(Element and text position data)
—————
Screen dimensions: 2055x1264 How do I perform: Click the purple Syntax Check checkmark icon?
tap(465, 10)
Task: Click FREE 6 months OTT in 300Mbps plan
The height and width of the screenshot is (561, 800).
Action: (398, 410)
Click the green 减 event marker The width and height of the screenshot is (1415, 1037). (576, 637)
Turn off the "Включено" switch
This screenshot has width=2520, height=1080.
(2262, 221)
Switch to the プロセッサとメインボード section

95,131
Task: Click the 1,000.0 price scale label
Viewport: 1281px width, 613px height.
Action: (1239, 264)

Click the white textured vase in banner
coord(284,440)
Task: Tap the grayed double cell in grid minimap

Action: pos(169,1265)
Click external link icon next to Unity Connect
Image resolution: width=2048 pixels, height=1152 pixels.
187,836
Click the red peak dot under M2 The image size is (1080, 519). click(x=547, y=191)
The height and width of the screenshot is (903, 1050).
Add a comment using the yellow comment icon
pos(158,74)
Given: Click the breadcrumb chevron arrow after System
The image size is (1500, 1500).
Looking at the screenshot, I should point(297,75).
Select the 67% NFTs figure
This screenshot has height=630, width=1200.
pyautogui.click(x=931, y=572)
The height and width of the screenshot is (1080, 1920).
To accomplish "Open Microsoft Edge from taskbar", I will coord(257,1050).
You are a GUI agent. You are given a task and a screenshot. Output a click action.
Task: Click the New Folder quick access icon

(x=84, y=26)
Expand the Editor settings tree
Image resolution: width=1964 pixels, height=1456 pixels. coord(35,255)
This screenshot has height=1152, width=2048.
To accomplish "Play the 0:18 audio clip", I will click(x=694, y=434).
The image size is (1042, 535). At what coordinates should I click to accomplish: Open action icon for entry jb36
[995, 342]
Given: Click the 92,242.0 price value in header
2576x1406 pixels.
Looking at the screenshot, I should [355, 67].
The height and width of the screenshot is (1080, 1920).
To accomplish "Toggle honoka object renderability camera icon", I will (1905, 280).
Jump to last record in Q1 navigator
—————
Copy all of the records above line for line, changing nothing.

Screen dimensions: 2055x1264 How do I perform: Click the purple Syntax Check checkmark icon?
tap(465, 10)
Task: Click FREE 6 months OTT in 300Mbps plan
The height and width of the screenshot is (561, 800).
Action: (398, 410)
Click the green 减 event marker The width and height of the screenshot is (1415, 1037). (576, 637)
Turn off the "Включено" switch
This screenshot has width=2520, height=1080.
(2262, 221)
Switch to the プロセッサとメインボード section

95,131
Task: Click the 1,000.0 price scale label
Viewport: 1281px width, 613px height.
Action: (1239, 264)

Click the white textured vase in banner
coord(284,440)
Task: Tap the grayed double cell in grid minimap

Action: pos(169,1265)
Click external link icon next to Unity Connect
Image resolution: width=2048 pixels, height=1152 pixels.
187,836
Click the red peak dot under M2 The image size is (1080, 519). click(x=547, y=191)
The height and width of the screenshot is (903, 1050).
Add a comment using the yellow comment icon
pos(158,74)
Given: Click the breadcrumb chevron arrow after System
The image size is (1500, 1500).
Looking at the screenshot, I should point(297,75).
Select the 67% NFTs figure
This screenshot has height=630, width=1200.
pyautogui.click(x=931, y=572)
The height and width of the screenshot is (1080, 1920).
To accomplish "Open Microsoft Edge from taskbar", I will coord(257,1050).
You are a GUI agent. You are given a task and a screenshot. Output a click action.
Task: Click the New Folder quick access icon

(x=84, y=26)
Expand the Editor settings tree
Image resolution: width=1964 pixels, height=1456 pixels. coord(35,255)
This screenshot has height=1152, width=2048.
To accomplish "Play the 0:18 audio clip", I will click(x=694, y=434).
The image size is (1042, 535). At what coordinates should I click to accomplish: Open action icon for entry jb36
[995, 342]
Given: Click the 92,242.0 price value in header
2576x1406 pixels.
Looking at the screenshot, I should [355, 67].
The height and width of the screenshot is (1080, 1920).
To accomplish "Toggle honoka object renderability camera icon", I will (1905, 280).
Jump to last record in Q1 navigator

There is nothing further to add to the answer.